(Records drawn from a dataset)
══════════════════════════════

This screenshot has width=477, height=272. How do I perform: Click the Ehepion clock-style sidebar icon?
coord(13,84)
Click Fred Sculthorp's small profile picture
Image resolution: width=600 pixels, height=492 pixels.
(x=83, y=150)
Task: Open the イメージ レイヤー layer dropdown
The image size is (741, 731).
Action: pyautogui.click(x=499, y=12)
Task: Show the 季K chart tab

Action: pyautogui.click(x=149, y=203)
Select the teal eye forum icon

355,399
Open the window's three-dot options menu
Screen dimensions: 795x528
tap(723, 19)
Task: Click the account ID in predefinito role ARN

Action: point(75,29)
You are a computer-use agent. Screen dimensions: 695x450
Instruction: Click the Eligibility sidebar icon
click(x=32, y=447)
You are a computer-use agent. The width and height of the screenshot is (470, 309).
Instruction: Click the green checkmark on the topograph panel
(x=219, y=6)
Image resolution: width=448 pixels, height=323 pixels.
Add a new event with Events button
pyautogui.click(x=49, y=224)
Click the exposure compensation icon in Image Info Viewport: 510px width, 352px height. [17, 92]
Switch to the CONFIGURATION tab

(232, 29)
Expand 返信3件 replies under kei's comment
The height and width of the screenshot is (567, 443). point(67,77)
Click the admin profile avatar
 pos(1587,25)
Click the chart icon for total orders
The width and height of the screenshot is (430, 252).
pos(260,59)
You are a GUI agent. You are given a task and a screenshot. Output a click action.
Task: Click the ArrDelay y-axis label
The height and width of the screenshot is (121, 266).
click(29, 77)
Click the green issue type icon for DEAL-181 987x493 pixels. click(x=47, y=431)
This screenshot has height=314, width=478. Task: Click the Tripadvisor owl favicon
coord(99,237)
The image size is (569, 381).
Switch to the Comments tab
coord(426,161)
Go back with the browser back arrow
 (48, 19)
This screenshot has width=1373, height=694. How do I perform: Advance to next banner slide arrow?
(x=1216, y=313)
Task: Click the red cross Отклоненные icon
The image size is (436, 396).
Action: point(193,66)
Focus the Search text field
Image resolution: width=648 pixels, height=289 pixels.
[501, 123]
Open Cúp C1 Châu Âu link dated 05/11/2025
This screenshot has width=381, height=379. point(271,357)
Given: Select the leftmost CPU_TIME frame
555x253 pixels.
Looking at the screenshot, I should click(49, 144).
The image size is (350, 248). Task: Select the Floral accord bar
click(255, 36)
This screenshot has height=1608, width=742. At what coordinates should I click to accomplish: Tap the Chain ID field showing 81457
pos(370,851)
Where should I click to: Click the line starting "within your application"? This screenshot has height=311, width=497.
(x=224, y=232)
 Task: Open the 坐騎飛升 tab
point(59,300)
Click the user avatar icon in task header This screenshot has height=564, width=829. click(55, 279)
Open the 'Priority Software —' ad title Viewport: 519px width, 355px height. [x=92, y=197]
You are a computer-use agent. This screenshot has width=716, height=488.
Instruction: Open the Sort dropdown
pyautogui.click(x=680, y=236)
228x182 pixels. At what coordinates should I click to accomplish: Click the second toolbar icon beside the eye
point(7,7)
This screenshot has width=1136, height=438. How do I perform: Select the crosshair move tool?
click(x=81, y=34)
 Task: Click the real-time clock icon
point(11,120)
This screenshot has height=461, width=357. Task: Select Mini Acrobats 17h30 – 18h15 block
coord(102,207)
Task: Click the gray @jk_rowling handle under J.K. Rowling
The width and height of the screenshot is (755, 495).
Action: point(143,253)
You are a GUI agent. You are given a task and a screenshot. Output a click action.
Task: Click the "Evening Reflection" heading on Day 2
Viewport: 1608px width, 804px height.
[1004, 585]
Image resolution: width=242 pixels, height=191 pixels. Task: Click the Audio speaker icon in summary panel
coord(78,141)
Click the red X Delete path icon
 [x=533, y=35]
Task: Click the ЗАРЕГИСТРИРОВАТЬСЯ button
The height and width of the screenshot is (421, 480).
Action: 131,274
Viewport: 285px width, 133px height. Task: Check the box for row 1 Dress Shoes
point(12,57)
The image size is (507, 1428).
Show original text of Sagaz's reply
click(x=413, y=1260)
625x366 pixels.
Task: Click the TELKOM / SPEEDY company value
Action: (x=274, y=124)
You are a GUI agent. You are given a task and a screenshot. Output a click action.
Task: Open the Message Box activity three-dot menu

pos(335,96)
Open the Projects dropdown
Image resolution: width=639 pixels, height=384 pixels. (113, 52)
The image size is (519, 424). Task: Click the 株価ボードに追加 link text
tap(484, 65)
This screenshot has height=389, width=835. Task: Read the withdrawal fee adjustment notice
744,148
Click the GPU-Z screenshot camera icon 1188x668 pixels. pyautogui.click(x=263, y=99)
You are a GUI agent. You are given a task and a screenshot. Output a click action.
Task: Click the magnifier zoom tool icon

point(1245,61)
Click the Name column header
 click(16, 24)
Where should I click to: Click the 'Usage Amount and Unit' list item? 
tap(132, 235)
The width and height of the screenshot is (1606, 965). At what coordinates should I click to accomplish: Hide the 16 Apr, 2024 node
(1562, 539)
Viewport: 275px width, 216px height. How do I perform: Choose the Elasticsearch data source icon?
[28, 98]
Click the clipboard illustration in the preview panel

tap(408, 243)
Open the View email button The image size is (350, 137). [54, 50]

══════════════════════════════

*WHAT TO WORK ON*. Count the lines in the records above that contain the word "computer", and report only that number.

*WRITTEN ANSWER*. 3